There are only two instances of marked divergence in sequence or structure among the newly isolated PI homologs. One is found in the predicted products of the D. eximia (Fumariaceae) and P. nudicaule (Papaveraceae) genes, DePI and PnPI-1, both of which contain an approximately 20 amino acid insertion upstream of the PI motif as well as a 10 to 12 amino acid addition at the C-terminal end of the protein (Figure 3A). These novel regions are characterized by stretches of A/C-rich repetitive DNA sequence. At the nucleotide level, the two cDNAs clearly align with one another through these novel regions, sharing 58% identity in the 100 bp upstream of the PI motif and 70% identity in the downstream region. It is likely that the event(s) that produced these insertions occurred before the last common ancestor of the Papaveraceae and Fumariaceae, which are sister families within the Papaverales. The second example of major sequence deviation within the PI homologs is seen in the P. nudicaule gene PnPI-2. The PnPI-2 cDNA encodes a truncated protein of only 164 amino acids, as opposed to the usual length of 180 to 210 amino acids.

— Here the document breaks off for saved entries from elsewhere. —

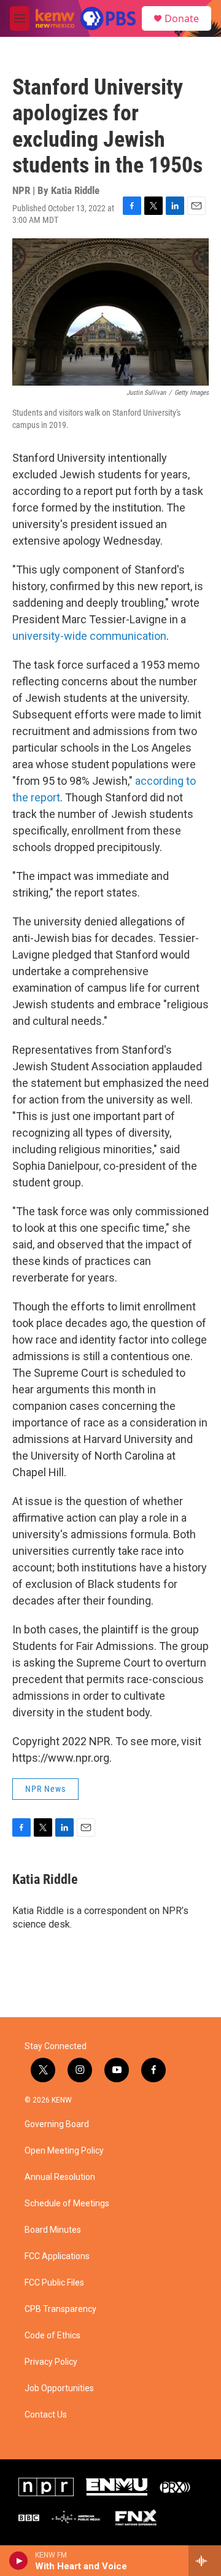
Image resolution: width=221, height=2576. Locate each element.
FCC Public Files (54, 2282)
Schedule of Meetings (67, 2203)
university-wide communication (89, 635)
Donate (182, 18)
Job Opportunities (59, 2388)
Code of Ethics (52, 2335)
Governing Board (57, 2124)
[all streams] (204, 2560)
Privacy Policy (51, 2362)
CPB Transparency (60, 2309)
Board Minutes (53, 2230)
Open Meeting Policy (64, 2150)
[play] (18, 2561)
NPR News (45, 1789)
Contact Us (46, 2414)
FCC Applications (57, 2256)
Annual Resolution (60, 2177)
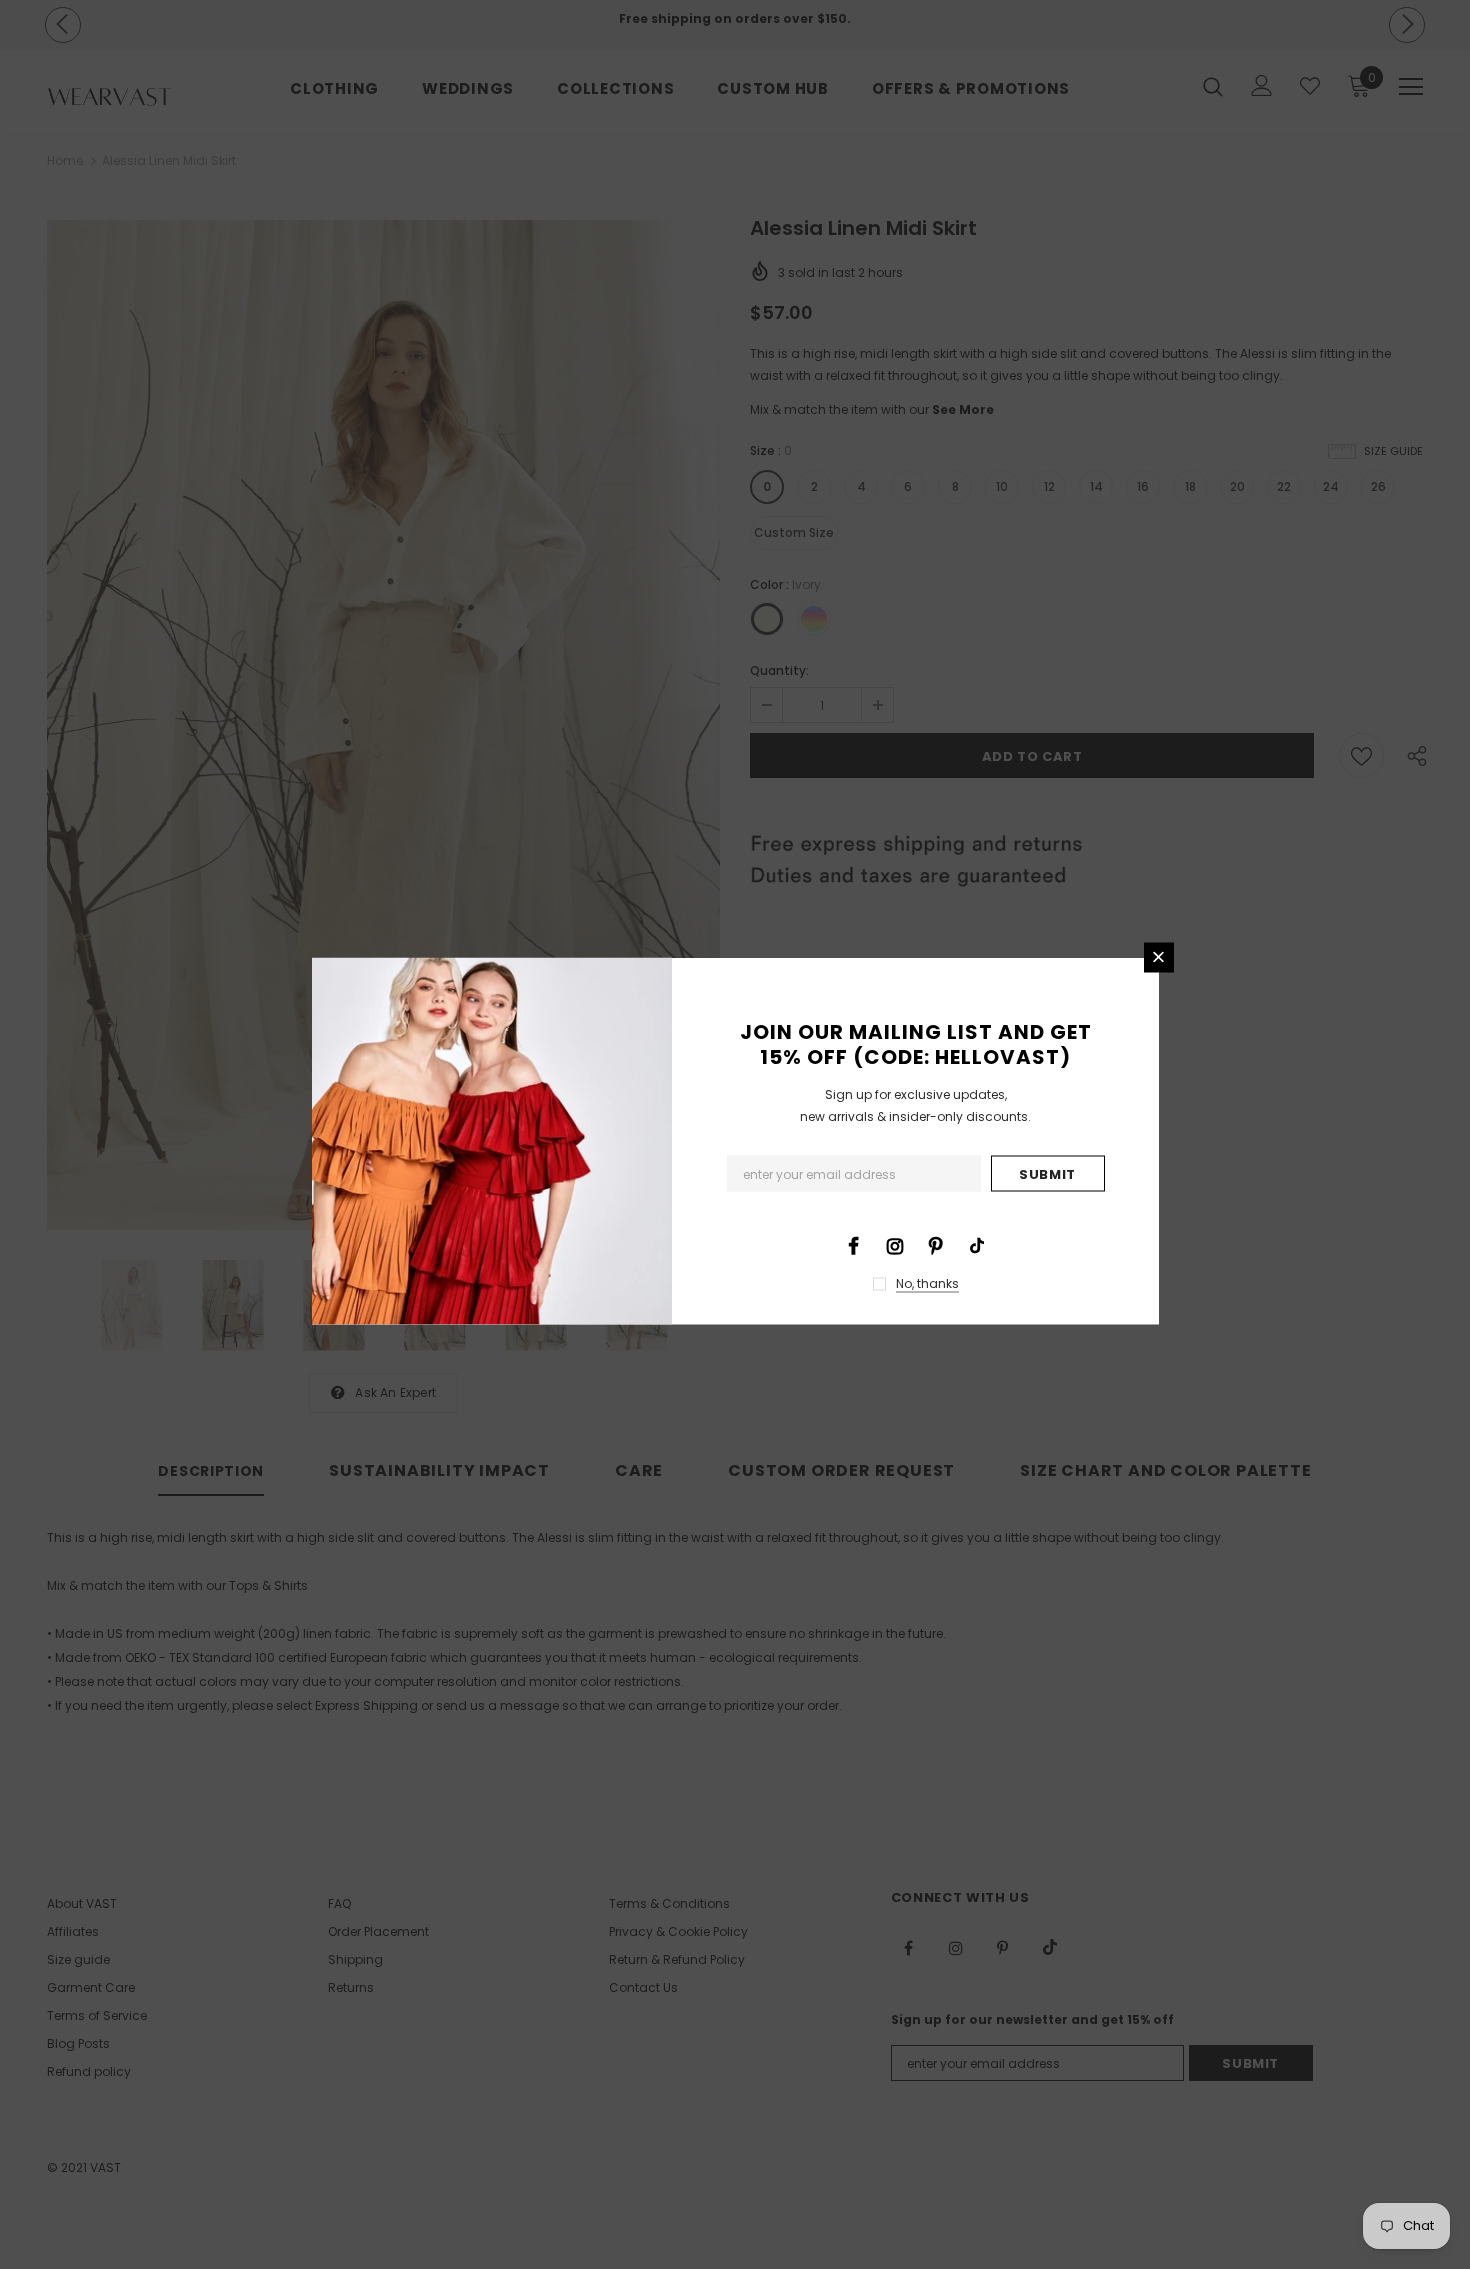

Alignment of the PnPI-1 and PnPI-2 nucleotide sequences reveals that the similarity between the PnPI-1 and PnPI-2 transcripts is quite high (80% identity) up to the point of the stop codon in PnPI-2, after which the similarity declines considerably.
Parsimony and distance-based phylogenies of the PI sequences were produced by analysis of the complete PI protein data set using several AP3-like sequences as the outgroup. The parsimony analysis resulted in 8 trees of equivalent length, from which a 50% majority rule consensus tree with a consistency index of 0.972 was derived, shown in Figure 4A. The topology of the parsimony tree is similar in many ways to that of the distance-based tree shown in Figure 4B. In both trees, all of the higher eudicot PI sequences are grouped into a single clade. The distance and parsimony trees do differ in the placement of the PnPI-1/PnPI-2 paralog pair relative to the other Ranunculid PI orthologs. One unexpected result is the position of the P. magnificum gene, PmPI-2, as sister to the higher eudicot clade in the parsimony analysis. This is not the expected position of a representative of a basal magnolid dicot. The other Piperaceae representatives, PmPI-1 and PhPI, are located at the base of the tree. In diverging from its paralog, PmPI-2 may have independently acquired sequence motifs characteristic of the higher eudicot PI representatives. In the distance analysis, PmPI-2 is placed at the base of the tree, closer to the other Piperaceae representatives. We note that the low bootstrap support seen for certain nodes reflects the restricted number of characters on which the node is based, rather than on the existence of alternative, better supported topologies. Analysis of a nucleotide PI data set yielded trees which displayed a significant number of unresolved polytomies due largely to the effects of saturation (data not shown). Where resolution was obtained using the nucleotide sequences, the structure of the consensus tree did not differ from that found using the protein sequences.
Sequence and phylogenetic analysis of the AP3 homologs: The higher eudicot L. esculentum (tomato) has been previously found to contain an AP3 paralog, TM6, which is considered to be orthologous to the Solanum tuberosum gene PD2 (Pnueliet al. 1991; Garcia-Maroto et al. 1993). Solanum (potato) contains another gene, STDEF, which appears to be orthologous to the AP3 lineage members of the other Asterids and higher eudicots. Lycopersicon was examined in an attempt to find an AP3 -like gene which would be more similar to the other higher eudicot AP3 orthologs than the previously described TM6. We recovered several clones of a cDNA, LeAP3 whose predicted product displays 93% amino acid identity to that of STDEF from Solanum (Garcia-Maroto et al. 1993). This level of similarity is comparable to that seen between the TM6 and PD2 gene products from Lycopersicon and Solanum, respectively. This result confirms the presence of two separate AP3-related genes in both tomato and potato.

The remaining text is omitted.